AT&T, T-Mobile and Sprint sold the sensitive data, which was meant for user by 911 operators and emergency services, to location aggregators, who then sold it to bounty hunters, according to Motherboard.
The companies pledged last month to stop selling users’ location data to aggregators.
Location aggregators collect and sell user location data, sometimes to power services like bank fraud prevention and emergency roadside assistance, as well as online ads and marketing deals, which depend on knowing your whereabouts.
Motherboard discovered last month that bounty hunters were using the data to estimate a user’s location by looking at ‘pings’ sent from phones to nearby cell towers.
But it appears that the data was even more detailed than previously thought.
CerCareOne, a shadowy company that sold location data to bounty hunters, even claimed to collect assisted-GPS, or A-GPS, data.
This A-GPS data was able to pinpoint a person’s device so accurately that it see where they are in a building.
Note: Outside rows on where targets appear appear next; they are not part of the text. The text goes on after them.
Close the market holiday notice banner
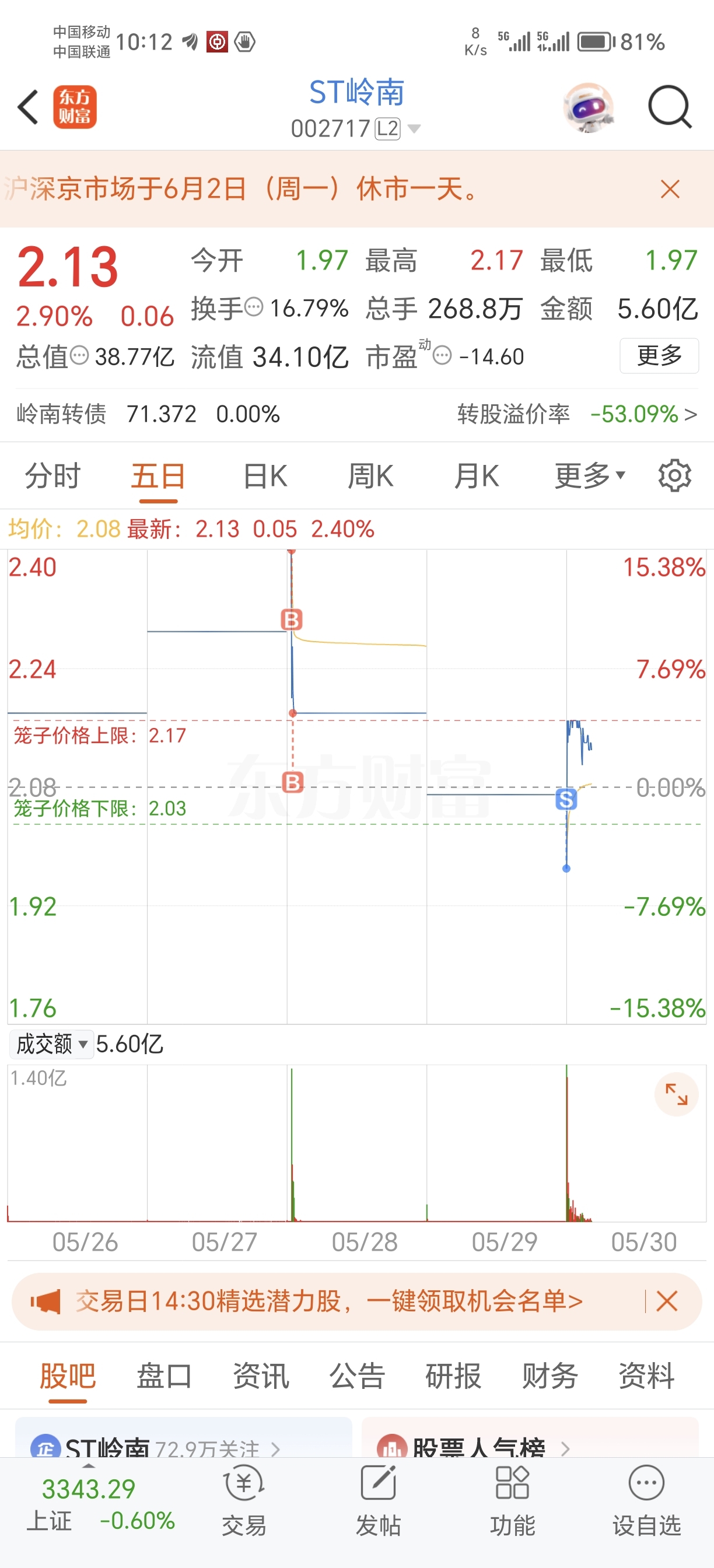Image resolution: width=714 pixels, height=1568 pixels. (x=670, y=188)
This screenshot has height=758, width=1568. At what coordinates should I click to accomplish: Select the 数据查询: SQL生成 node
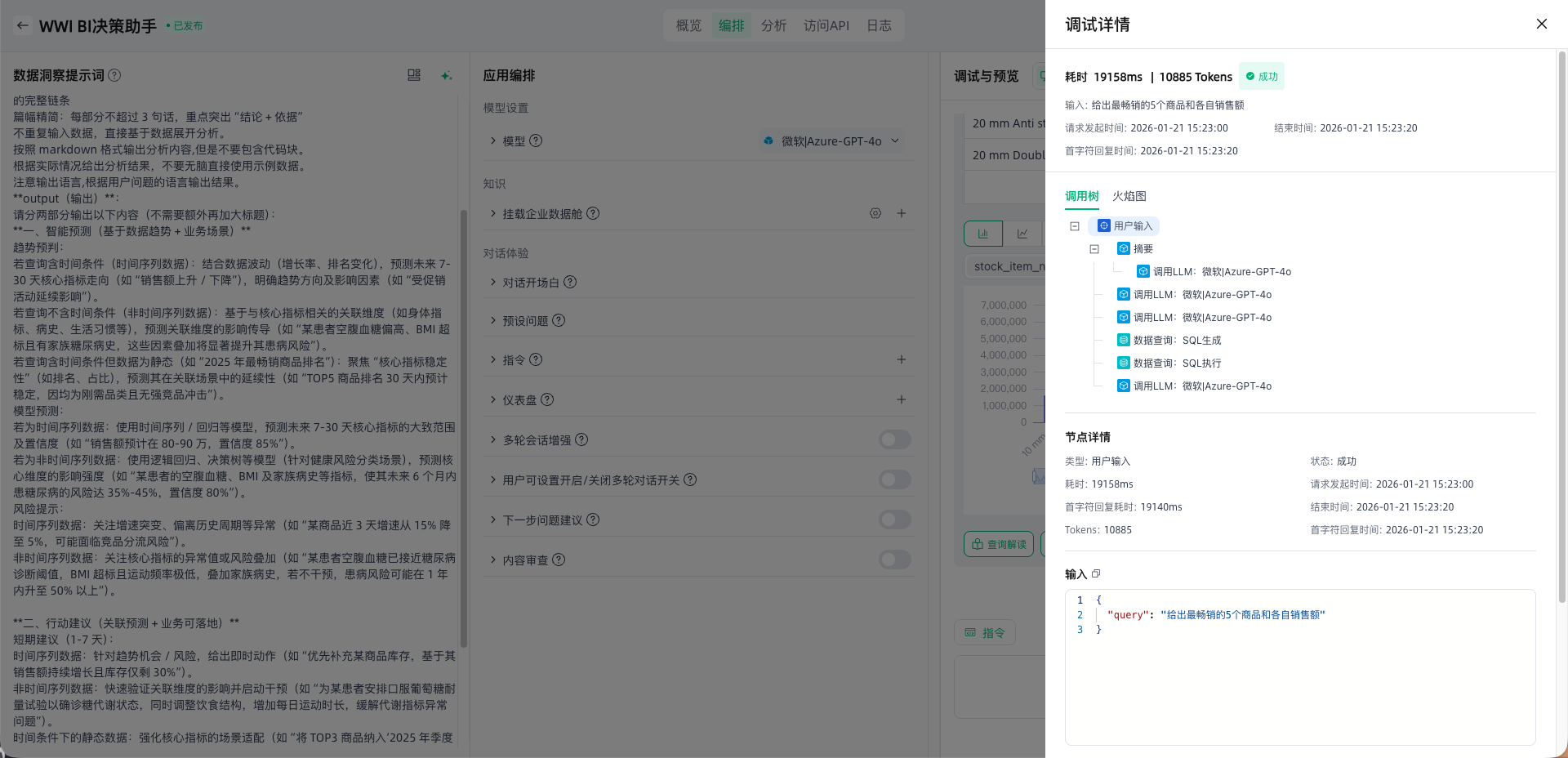point(1177,341)
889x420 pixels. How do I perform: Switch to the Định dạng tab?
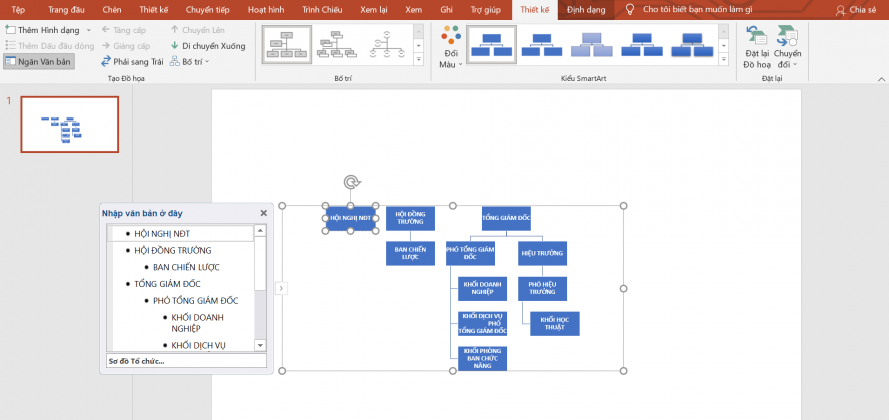(585, 10)
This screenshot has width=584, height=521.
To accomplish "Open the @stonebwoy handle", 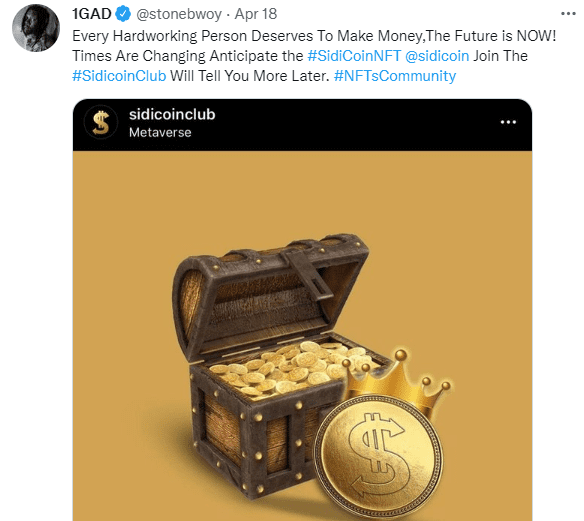I will coord(179,14).
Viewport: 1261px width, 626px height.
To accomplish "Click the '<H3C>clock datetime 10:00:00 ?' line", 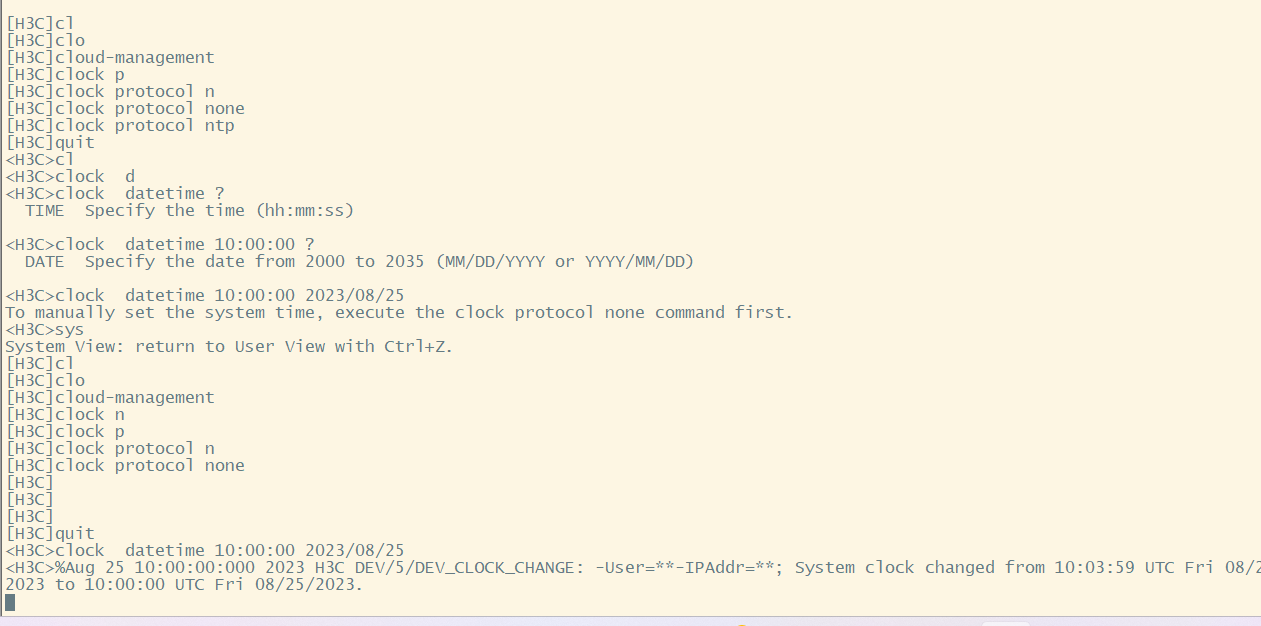I will point(160,245).
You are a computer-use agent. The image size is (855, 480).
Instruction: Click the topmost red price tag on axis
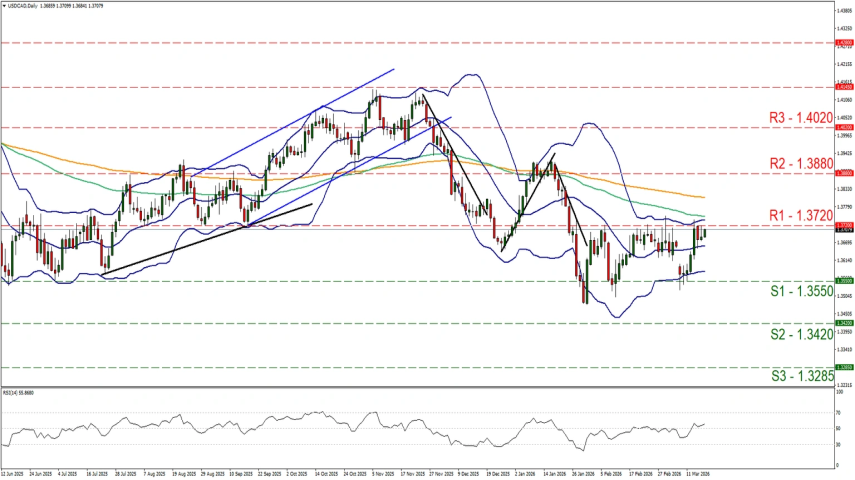click(x=845, y=43)
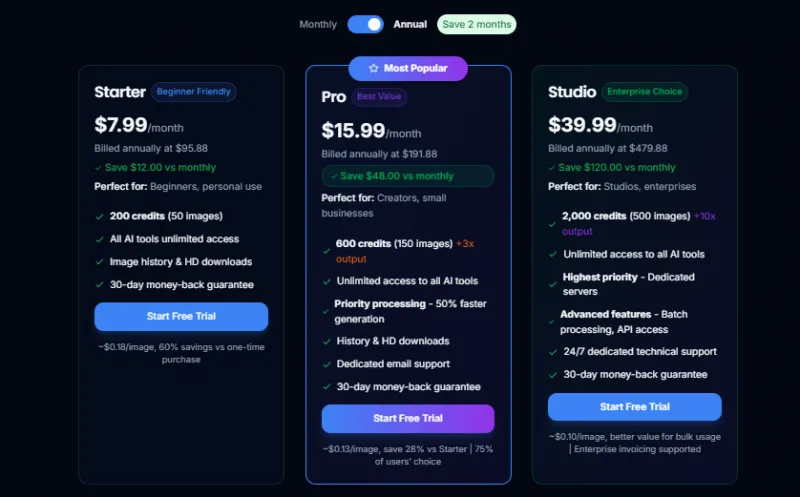Toggle the Monthly/Annual billing switch
Screen dimensions: 800x497
pos(365,24)
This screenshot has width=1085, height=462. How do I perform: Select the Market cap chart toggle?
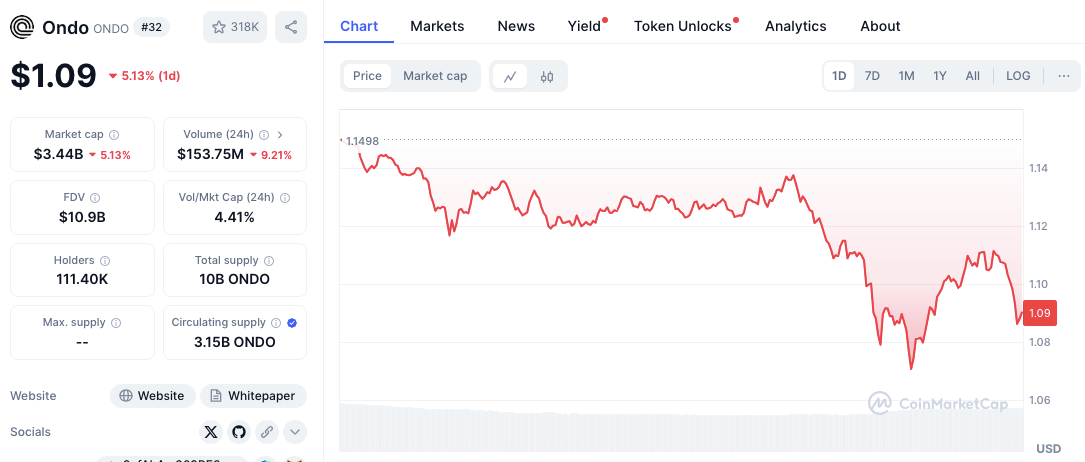point(435,76)
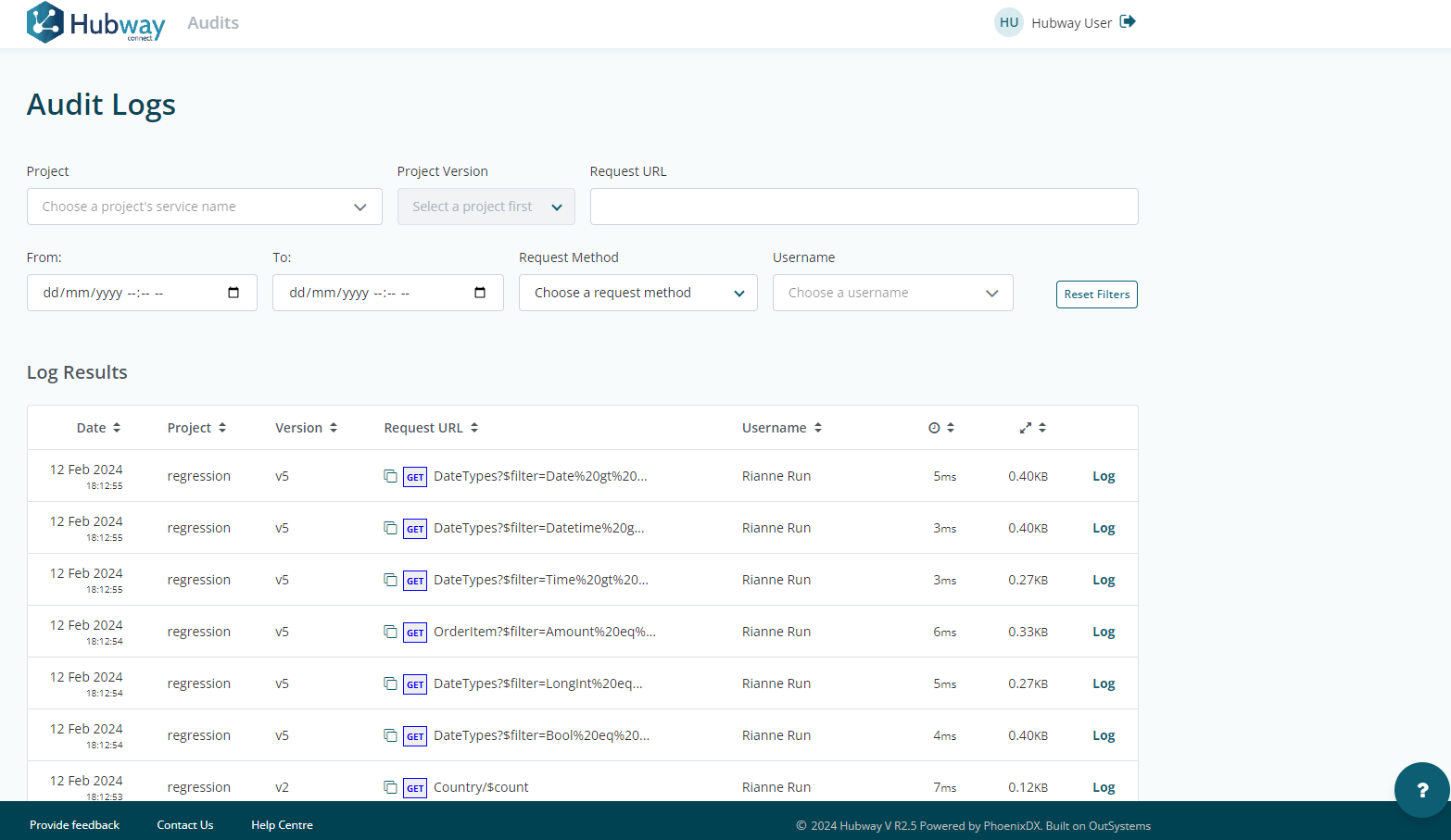Screen dimensions: 1451x840
Task: Copy the DateTypes Date filter request URL
Action: (390, 476)
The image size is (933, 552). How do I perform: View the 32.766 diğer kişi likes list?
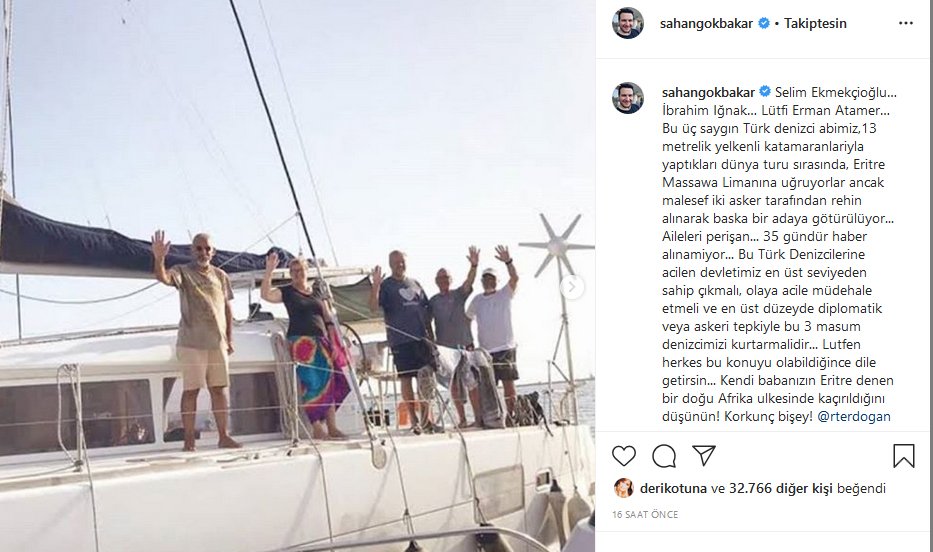click(x=781, y=488)
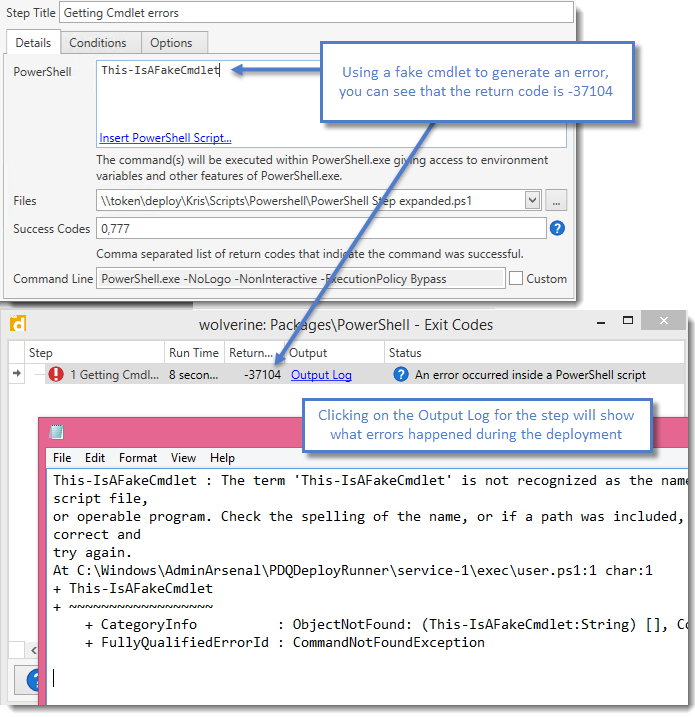Enable the Custom command line checkbox
This screenshot has height=717, width=695.
click(516, 279)
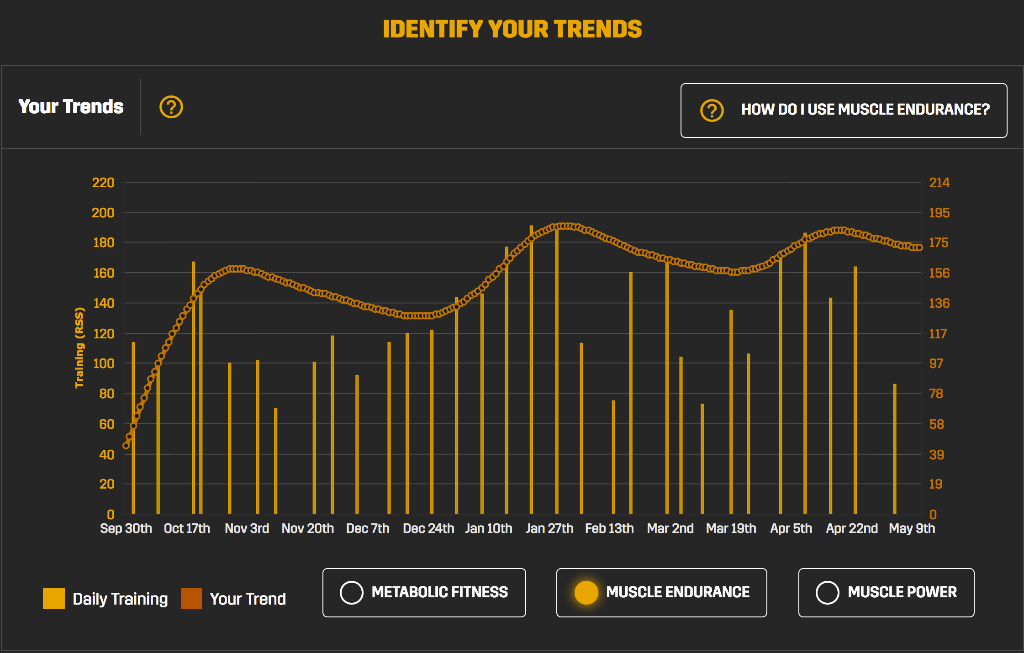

Telecom companies began collecting this data in order to give 911 operators a more approximate location for users when they’re both indoors and outdoors.
Instead, it was being sold to aggregators, who then sold it to bail bondsmen, bounty hunters, landlords and other groups.
A bail agent in Georgia told Motherboard it was ‘solely used’ to locate ‘fugitives who have jumped bond.’
Neither AT&T, T-Mobile nor Sprint explicitly denied selling A-GPS data, according to Motherboard.
CerCareOne was essentially cloaked in secrecy when it operated between 2012 and 2017, requiring its customers to agree to ‘keep the existence of CerCareOne.com confidential,’ Motherboard said.
The company often charged up to $1,100 every time a customer requested a user’s location data.
CerCareOne said it required clients to obtain written consent if they wanted to track a user, but Motherboard found that several users received no warning they were being tracked, resulting in the practice often occurring without their knowledge or agreement.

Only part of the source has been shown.